• TASK DETAILS: Copy out again every line of the data, from its first line through the line containing "click(x=725, y=479)", requests included. Shift each coordinate in the answers by adding 30 to it.

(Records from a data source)
- - - - -
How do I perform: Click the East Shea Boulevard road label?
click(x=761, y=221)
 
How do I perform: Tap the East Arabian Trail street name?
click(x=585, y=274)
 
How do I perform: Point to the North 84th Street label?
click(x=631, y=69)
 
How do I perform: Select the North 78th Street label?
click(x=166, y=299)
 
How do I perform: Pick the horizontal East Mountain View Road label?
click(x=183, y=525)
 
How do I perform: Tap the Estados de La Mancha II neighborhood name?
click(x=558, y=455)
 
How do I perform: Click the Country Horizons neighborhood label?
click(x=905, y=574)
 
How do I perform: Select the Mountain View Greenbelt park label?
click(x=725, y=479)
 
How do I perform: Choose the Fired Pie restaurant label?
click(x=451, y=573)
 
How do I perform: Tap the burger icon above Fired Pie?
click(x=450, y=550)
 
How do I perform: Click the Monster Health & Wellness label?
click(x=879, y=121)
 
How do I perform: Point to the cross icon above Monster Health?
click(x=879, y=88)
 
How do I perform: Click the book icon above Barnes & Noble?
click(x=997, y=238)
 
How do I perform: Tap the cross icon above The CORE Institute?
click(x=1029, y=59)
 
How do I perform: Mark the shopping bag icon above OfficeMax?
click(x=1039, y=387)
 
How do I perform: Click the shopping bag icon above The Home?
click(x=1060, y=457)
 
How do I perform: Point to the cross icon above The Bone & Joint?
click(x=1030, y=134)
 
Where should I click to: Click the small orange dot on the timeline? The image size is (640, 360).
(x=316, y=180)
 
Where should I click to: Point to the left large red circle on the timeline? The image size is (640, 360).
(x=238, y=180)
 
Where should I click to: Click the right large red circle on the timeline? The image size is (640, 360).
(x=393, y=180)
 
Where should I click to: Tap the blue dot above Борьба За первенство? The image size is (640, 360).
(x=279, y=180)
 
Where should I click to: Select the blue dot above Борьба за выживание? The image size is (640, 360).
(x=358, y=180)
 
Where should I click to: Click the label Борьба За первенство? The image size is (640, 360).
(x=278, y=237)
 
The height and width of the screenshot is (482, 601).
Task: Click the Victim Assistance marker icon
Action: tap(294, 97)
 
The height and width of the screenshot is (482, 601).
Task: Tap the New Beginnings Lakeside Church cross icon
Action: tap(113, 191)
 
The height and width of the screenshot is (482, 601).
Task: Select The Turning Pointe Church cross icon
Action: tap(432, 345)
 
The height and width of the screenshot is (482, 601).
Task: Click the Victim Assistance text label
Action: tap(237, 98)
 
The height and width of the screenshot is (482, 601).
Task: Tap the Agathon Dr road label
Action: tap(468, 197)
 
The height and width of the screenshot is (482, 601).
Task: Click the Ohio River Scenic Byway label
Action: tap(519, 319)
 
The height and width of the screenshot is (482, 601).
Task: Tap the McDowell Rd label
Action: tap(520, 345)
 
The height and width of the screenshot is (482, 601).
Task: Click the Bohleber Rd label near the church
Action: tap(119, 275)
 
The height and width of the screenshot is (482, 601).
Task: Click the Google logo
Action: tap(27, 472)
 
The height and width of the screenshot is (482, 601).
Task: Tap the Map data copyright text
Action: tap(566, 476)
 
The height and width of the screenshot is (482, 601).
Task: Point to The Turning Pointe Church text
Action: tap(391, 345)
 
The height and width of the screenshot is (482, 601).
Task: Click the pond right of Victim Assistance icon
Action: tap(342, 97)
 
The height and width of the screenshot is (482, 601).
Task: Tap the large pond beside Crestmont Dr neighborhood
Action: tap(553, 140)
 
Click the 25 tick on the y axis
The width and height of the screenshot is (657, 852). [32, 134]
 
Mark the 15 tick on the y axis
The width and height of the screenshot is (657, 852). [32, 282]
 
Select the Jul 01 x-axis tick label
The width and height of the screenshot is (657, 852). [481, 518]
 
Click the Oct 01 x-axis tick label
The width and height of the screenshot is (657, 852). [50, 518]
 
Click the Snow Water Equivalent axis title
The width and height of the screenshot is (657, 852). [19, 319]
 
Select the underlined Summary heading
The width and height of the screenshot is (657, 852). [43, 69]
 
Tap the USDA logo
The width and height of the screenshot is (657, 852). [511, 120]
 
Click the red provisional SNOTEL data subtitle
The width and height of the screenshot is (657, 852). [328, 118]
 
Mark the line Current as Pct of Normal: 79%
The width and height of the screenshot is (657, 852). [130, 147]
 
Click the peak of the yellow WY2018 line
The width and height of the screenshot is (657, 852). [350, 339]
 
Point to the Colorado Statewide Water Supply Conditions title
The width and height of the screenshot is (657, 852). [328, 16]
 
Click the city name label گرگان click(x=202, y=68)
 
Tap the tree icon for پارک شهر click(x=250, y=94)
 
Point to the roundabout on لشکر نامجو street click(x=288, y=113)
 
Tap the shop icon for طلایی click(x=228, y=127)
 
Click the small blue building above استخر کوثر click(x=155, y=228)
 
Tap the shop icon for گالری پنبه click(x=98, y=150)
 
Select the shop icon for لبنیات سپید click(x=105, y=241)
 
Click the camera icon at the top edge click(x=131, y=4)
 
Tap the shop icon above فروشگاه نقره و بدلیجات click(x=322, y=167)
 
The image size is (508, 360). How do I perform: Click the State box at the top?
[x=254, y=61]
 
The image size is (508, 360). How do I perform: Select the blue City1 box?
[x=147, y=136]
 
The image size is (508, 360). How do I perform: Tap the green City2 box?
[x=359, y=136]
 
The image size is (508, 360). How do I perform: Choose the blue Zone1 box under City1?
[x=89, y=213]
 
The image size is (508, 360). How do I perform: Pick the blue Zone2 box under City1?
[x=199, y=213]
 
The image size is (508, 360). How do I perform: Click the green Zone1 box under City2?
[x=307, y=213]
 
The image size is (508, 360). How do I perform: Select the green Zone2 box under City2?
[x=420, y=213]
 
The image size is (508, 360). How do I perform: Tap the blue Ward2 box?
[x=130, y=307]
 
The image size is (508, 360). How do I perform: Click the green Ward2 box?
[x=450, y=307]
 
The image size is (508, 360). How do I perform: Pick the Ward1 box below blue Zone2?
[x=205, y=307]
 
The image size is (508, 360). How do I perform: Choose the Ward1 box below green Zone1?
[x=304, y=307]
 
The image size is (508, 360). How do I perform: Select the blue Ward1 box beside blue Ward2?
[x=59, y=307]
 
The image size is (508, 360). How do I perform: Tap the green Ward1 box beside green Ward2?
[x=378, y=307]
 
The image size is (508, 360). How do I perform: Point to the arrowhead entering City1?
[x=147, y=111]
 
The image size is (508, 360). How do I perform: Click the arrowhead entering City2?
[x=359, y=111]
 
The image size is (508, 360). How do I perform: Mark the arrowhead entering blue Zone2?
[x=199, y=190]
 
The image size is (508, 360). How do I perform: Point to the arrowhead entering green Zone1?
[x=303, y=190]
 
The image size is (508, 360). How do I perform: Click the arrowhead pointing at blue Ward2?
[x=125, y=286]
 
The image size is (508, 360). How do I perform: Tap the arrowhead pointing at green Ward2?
- - - - -
• THE RESPONSE:
How do I perform: Click the East Shea Boulevard road label?
click(x=791, y=251)
 
How do I perform: Tap the East Arabian Trail street name?
click(x=615, y=304)
 
How do I perform: Point to the North 84th Street label?
click(x=661, y=99)
 
How do I perform: Select the North 78th Street label?
click(x=196, y=329)
 
How do I perform: Pick the horizontal East Mountain View Road label?
click(x=213, y=555)
 
How do I perform: Tap the Estados de La Mancha II neighborhood name?
click(x=588, y=485)
 
How do I perform: Click the Country Horizons neighborhood label?
click(x=935, y=604)
 
How do I perform: Select the Mountain View Greenbelt park label?
click(x=755, y=509)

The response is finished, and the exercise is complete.